Add the Microsoft repository

Rocky 8 doesn’t ship Skype in its default repos, so we have to pull it from Microsoft’s own package source.

sudo rpm --import https://packages.microsoft.com/keys/microsoft.asc

The key import guarantees the packages are signed and haven’t been tampered with.

cat <<EOF | sudo tee /etc/yum.repos.d/skype.repo
[skype]
name=Skype for Linux
baseurl=https://repo.skype.com/rpm/stable/
gpgcheck=1
enabled=1
gpgkey=https://packages.microsoft.com/keys/microsoft.asc
EOF

Creating a dedicated repo file keeps the Skype packages separate from the rest of your system, which makes future updates cleaner.

Install the client

Now that the repo is known to dnf, pull in the latest stable build:

sudo dnf install skypeforlinux

dnf resolves all required dependencies automatically. If you see a warning about missing 32‑bit libraries, it’s because some older audio backends still rely on them. In most cases they’re optional; just hit “y” to continue.

Verify the installation

After the install finishes, run:

skypeforlinux --version

You should see something like Skype for Linux 8.x.x. If the command isn’t found, double‑check that /usr/bin is in your $PATH; a misconfigured shell can hide newly installed binaries.

Common hiccup: No sound after a kernel update

A few weeks back I updated to the latest kernel and Skype suddenly lost audio.
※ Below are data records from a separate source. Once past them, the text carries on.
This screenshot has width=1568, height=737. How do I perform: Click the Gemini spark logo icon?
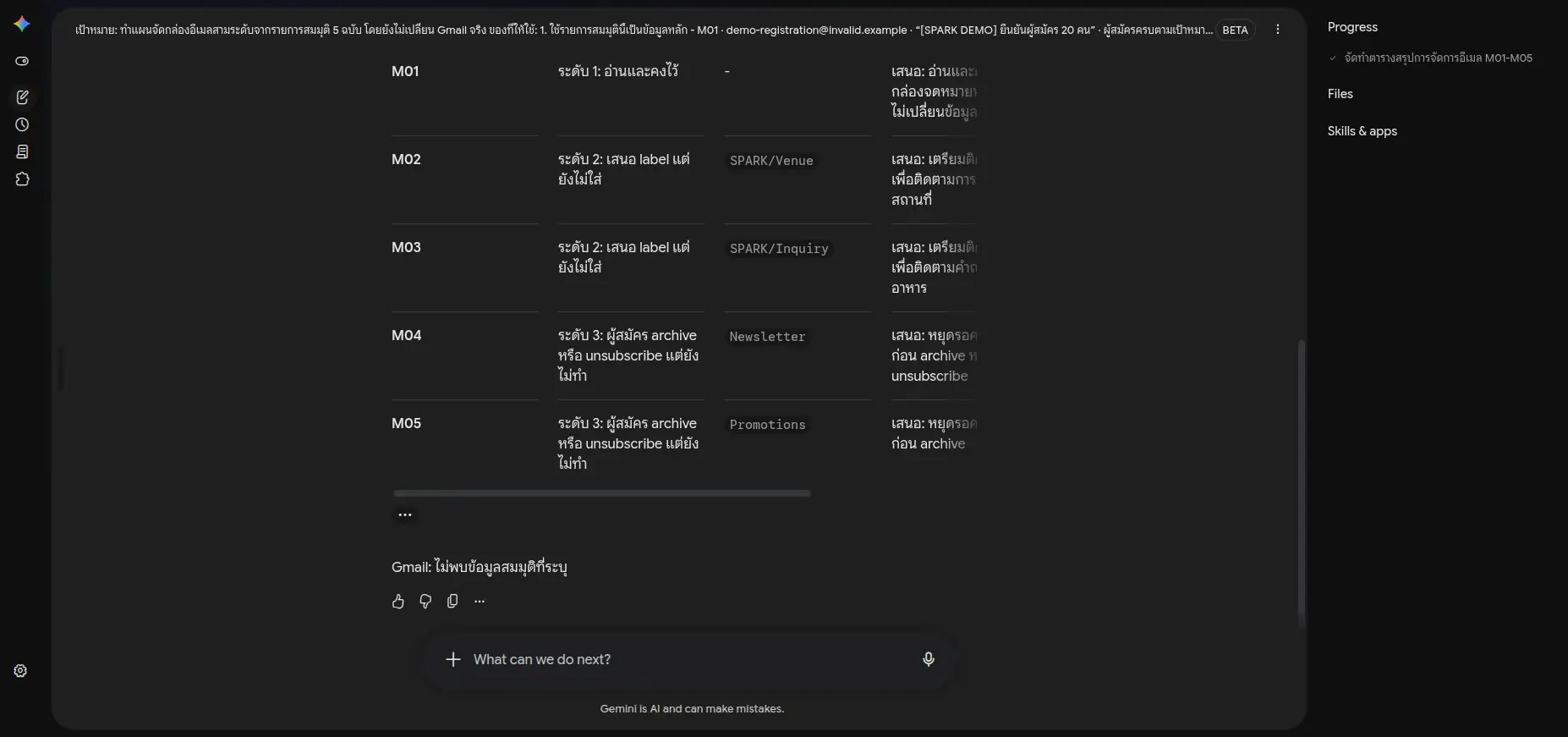click(x=22, y=24)
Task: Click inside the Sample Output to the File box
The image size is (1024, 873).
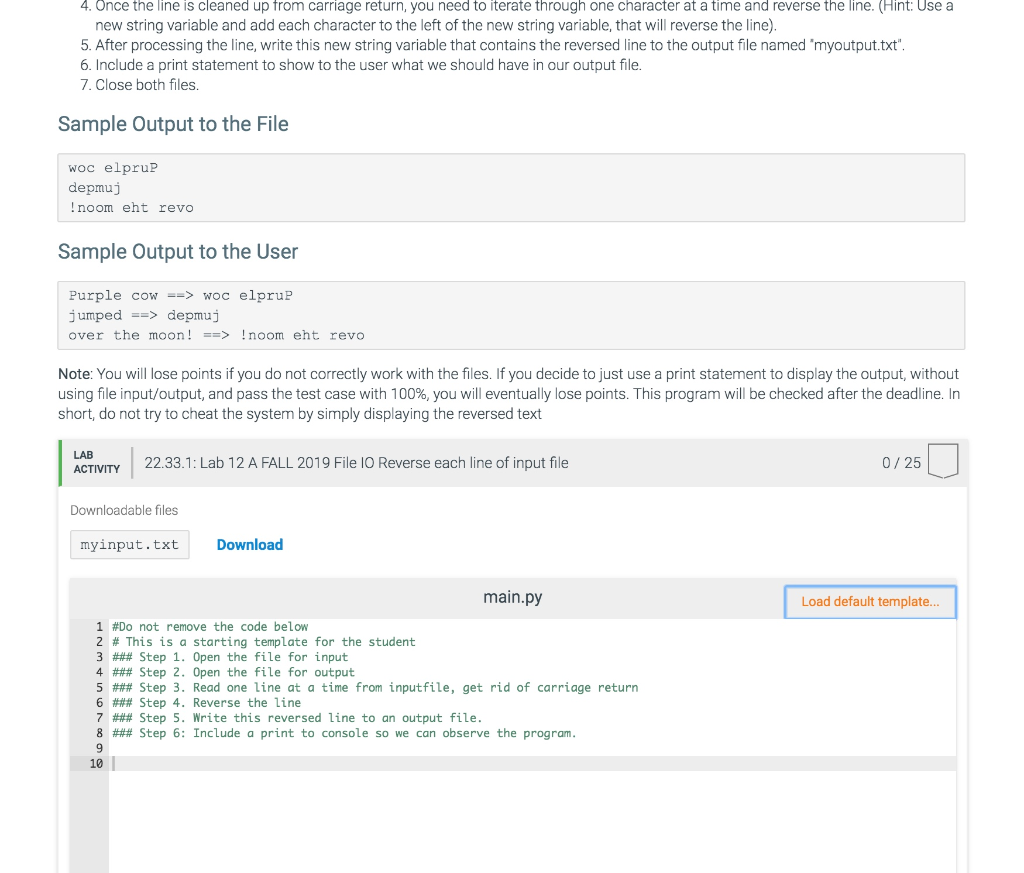Action: pos(512,187)
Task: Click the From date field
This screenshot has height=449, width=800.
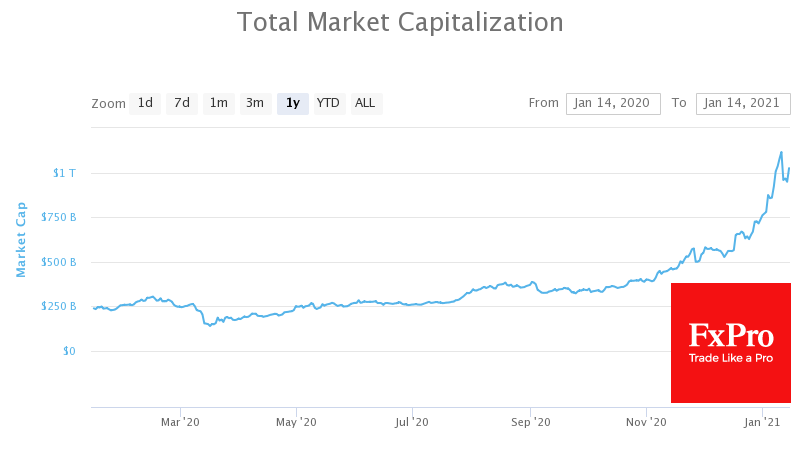Action: (612, 103)
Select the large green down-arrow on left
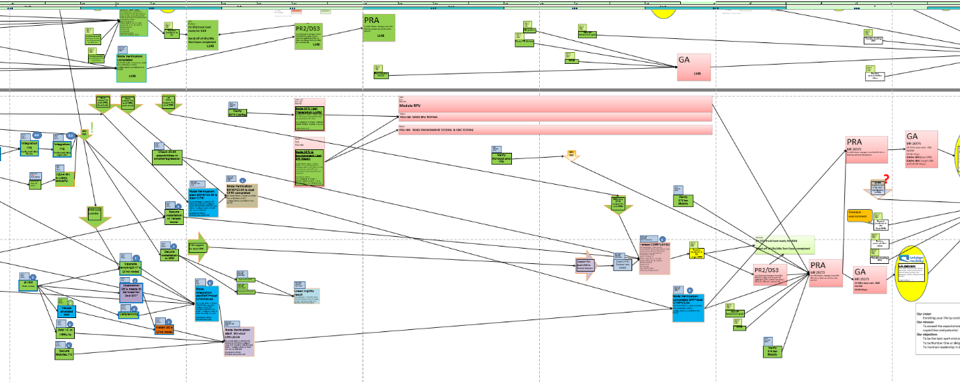 (x=95, y=217)
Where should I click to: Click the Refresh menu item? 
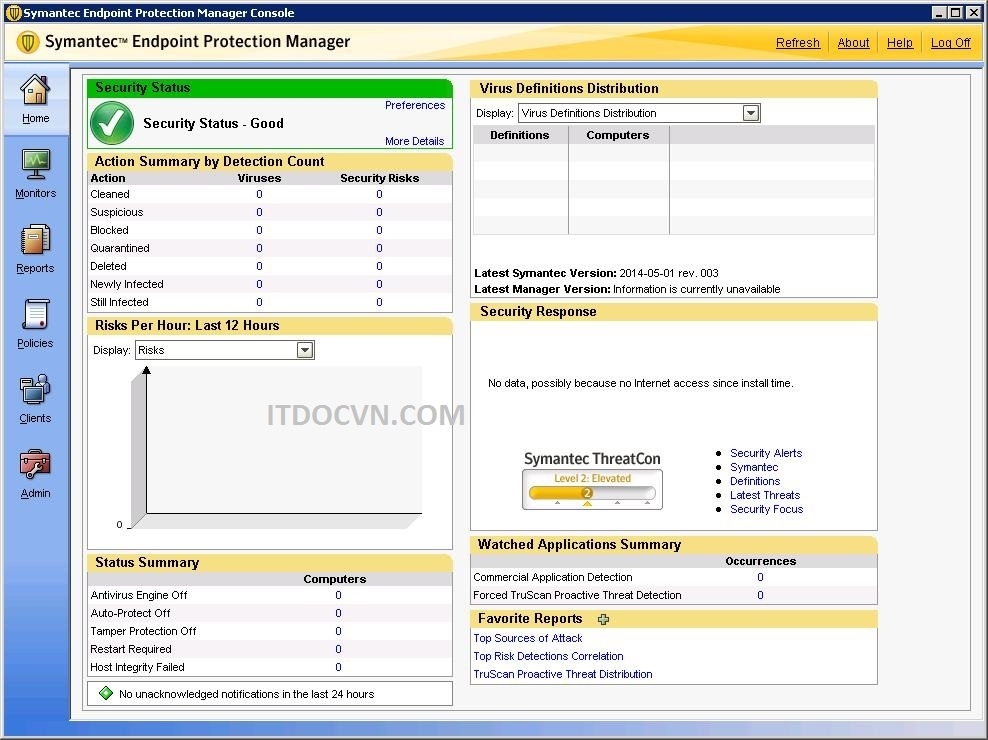click(x=798, y=42)
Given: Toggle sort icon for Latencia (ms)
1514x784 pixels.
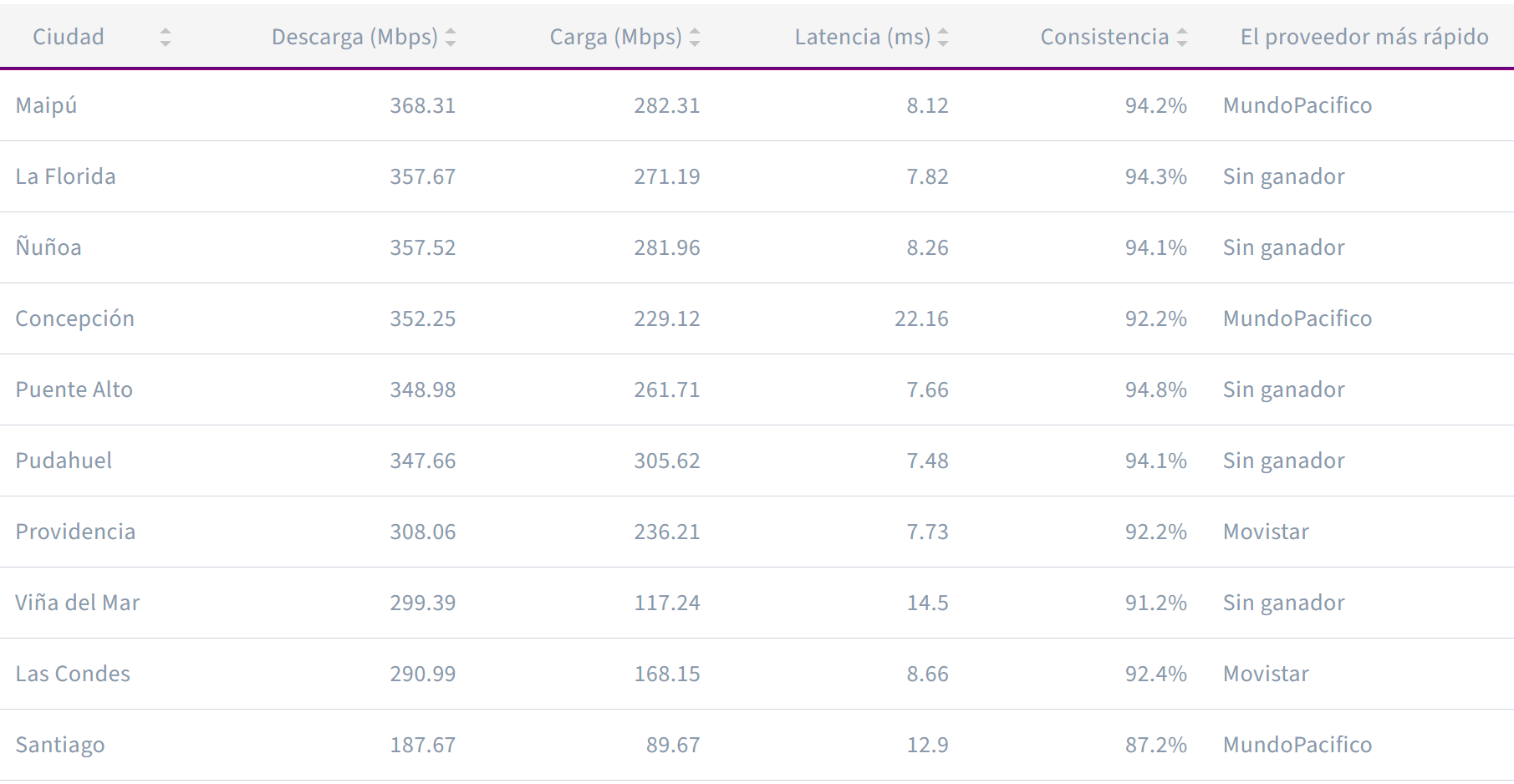Looking at the screenshot, I should 943,37.
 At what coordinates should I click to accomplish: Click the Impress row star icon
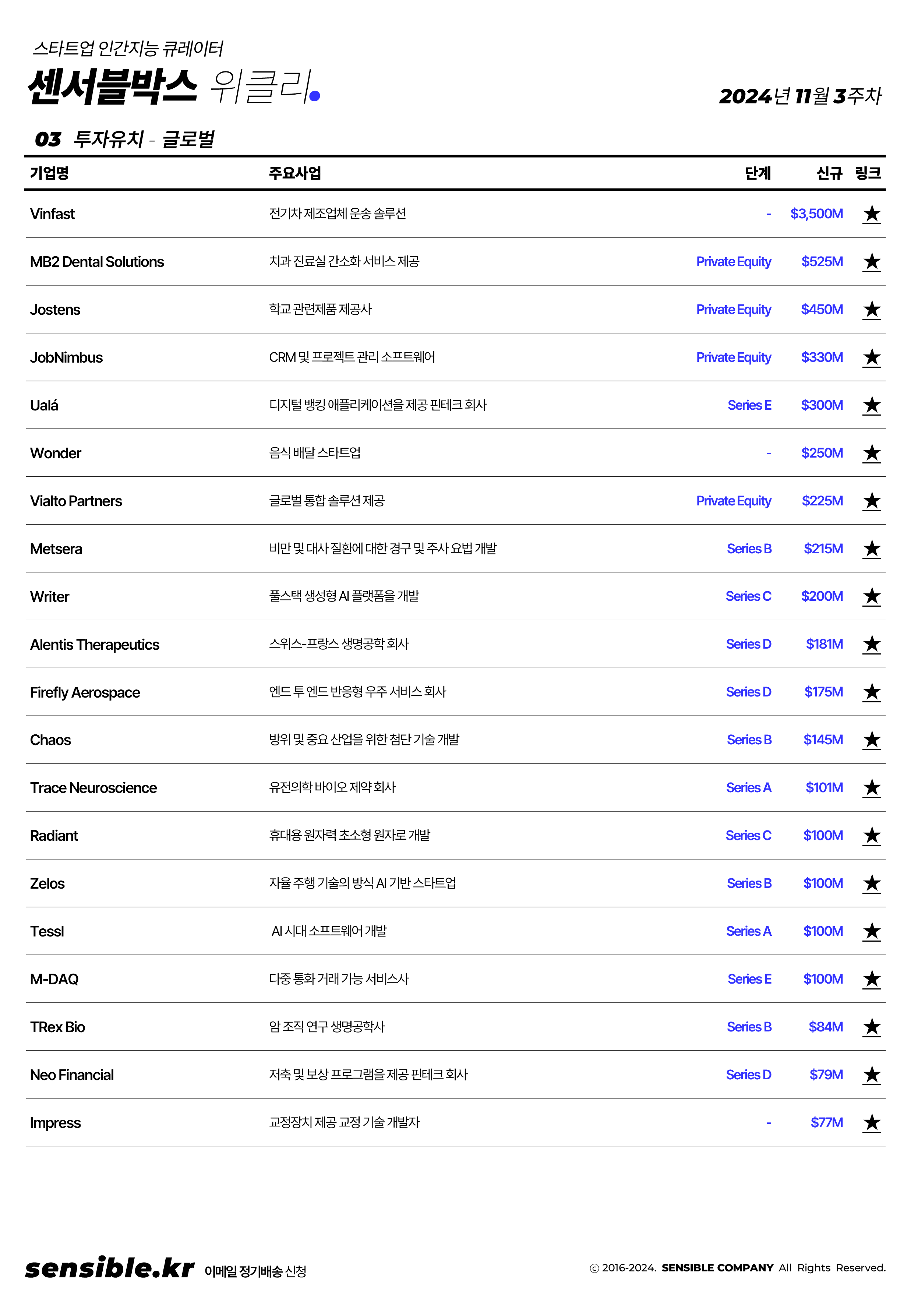click(x=871, y=1123)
The culprit was the alsa-plugins-pulseaudio package being removed during the upgrade. Fix it with:

sudo dnf install alsa-plugins-pulseaudio

Then restart Skype; you’ll be back in the meeting without a hitch.

Keep Skype up‑to‑date

Because we added a permanent repo, regular system updates will pull newer Skype versions automatically:

sudo dnf update skypeforlinux

If you prefer to stay on the current version for a while, just avoid running a full dnf upgrade or lock the package with dnf versionlock.

That’s it. You now have a fully functional Skype client on Rocky 8, and you know where to look if audio decides to bail out after a kernel bump.